Nicknames: A rite-of-passage

Nicknames are one of my favorite parts of playing cricket. It’s a rite-of-passage that every cricketer undertakes; at its base level, it’s a bunch of other cricket nuffies saying, “the name your parents gave you doesn’t matter”, and it’s how you know you’re part of the team.

I especially love the interesting nicknames – like Fang, so-called because he lost one of his teeth whilst chasing a ball into the boundary fence. That’s a fanatical dedication to cricket I think plenty of park cricketers can understand – but probably not his dentist.

I’m not so impressed by the boring nicknames you sometimes get, such as when most of the opposition are known as some variation on “Knackerbags”, or “Cocko”, or “Hey Here’s A Nickname Which Makes Some Reference To My Quote-Unquote Massive Penis”.

Against this grain goes our regular bowling averages winner from the second XI, otherwise known as “A. Hunt”. A great bloke with a very plain name, the sort of nondescript name that’s adopted by a grizzled, FBI-fleeing detective in a Tom Clancy novel. But he’s made up for this with his myriad of nicknames, has our Hunty (there’s one): opposition teams must think we’re taking to the park with sixteen players, having no idea that “Huntsman”, “Flagpole”, “Waterhole”, and a few other vulgar variants are all the same bloke.

Here's my team - the VCC Third XI. Dead-set legends.

Here’s my team – the VCC Third XI. Dead-set legends.

Why do cricketers have nicknames?

I was scoring the other weekend for one of our Under 16s team. I’ve been very loosely drafted in as co-coach – but the incumbent eighteen year-old coach is so across it that I simply stick to net-bowling, scoring, and giving lifts to players (although I’ve been known to get us lost on occasion).

During one of my stints as Head Scorer, I was explaining to my colleague (one of the opposition’s mums) the difference between the two of our opening batsmen.

“Benny,” I said, “is right-handed, short and has a bright red helmet, to go with his bright red hair. Jake is slightly taller, slightly stockier, and is a left-handed batsman with a blue helmet.”

From then on, we referred to them as “red red” and “big blue”. And once “big blue” was sent packing – from a dubious call that was either LBW, or caught behind, or both, but not one or the other – he was replaced at the crease by our number three, or “little green”.

“Little green” is little. And by “green”, we don’t mean “new to the team”, or that he had some bizarre green hair-dye, or that he was blazin’ 420 – he was, rather conveniently, wearing a solid green helmet.

The mum, Sue, said to me, “is it bad that we’re referring to these guys by their base characteristics?”
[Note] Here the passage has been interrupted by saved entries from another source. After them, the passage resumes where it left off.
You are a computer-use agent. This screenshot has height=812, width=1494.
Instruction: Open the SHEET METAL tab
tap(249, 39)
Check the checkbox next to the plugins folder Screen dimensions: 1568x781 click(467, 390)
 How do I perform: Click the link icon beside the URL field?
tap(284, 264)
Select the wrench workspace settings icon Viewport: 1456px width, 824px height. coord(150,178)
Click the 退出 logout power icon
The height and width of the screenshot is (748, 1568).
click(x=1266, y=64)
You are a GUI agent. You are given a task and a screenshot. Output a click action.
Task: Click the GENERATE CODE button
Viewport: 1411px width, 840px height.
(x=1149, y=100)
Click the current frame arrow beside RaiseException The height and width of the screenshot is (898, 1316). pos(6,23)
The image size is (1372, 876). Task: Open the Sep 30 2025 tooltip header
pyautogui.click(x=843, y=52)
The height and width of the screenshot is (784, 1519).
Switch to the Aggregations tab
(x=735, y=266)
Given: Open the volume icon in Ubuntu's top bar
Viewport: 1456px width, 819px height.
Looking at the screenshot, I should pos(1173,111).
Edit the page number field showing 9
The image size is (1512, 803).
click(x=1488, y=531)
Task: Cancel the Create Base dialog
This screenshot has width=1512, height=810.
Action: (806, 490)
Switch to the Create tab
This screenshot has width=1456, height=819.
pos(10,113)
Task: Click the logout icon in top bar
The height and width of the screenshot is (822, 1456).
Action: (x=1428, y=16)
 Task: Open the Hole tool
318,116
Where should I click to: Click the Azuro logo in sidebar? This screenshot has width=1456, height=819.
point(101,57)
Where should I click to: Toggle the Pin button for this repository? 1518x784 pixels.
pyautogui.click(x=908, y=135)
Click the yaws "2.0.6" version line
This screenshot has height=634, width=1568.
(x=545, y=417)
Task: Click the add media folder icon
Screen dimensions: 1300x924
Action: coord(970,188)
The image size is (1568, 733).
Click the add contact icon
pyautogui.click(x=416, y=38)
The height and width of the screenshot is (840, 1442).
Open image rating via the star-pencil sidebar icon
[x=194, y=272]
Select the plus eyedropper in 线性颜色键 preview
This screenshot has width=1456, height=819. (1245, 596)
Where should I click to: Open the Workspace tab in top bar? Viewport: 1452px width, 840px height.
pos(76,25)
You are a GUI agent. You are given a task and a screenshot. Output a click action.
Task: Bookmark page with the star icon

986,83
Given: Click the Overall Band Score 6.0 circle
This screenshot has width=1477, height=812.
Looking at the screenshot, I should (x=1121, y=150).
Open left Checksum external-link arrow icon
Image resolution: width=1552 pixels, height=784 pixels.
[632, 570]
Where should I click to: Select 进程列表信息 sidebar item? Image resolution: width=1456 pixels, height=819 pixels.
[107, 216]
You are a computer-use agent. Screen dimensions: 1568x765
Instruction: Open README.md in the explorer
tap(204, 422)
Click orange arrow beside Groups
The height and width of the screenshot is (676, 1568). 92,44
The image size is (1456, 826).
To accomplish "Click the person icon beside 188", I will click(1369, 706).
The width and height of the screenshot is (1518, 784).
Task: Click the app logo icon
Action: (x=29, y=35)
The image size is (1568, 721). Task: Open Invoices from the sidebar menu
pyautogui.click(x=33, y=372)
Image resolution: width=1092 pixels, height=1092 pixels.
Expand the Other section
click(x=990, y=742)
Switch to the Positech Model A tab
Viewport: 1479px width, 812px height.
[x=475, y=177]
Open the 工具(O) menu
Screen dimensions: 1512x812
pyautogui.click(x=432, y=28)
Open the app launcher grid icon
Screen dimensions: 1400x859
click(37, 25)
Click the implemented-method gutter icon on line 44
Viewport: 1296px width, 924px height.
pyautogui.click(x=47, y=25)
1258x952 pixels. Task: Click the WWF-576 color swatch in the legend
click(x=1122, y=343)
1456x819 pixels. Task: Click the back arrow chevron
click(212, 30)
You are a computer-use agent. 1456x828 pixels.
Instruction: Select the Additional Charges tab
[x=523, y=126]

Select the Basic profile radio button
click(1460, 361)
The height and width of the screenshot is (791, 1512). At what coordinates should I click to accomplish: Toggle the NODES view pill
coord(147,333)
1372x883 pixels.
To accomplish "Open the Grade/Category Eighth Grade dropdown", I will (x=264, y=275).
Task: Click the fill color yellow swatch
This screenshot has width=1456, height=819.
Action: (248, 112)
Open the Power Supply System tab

“Sue,” I said, “if you learn one thing from today’s session – know that 95% of cricket is breaking down people in to base characteristics.”

I certainly don’t approve of doing this in real life – but in cricket, it’s really efficient. Screw remembering people’s names – we’re here to play cricket, not take a bloody census.

Which is how you come to know and play against blokes referred to as “Beardy”, “Haircut”, “Tatts” and “the Lesbian.” “Wide-brimmed” and “Spectacles.” “Fatty” and “the Wife-Beater” – which sounds like a truly appalling FM radio show.

And these names are fine. They’re short, sharp, and distinguishable. The only challenge is not calling them those names to their faces.

Dead-set, if you’re playing a bloke called “Armpits”, you don’t want to come out and say it to his face.

Because Armpits could get a little hairy.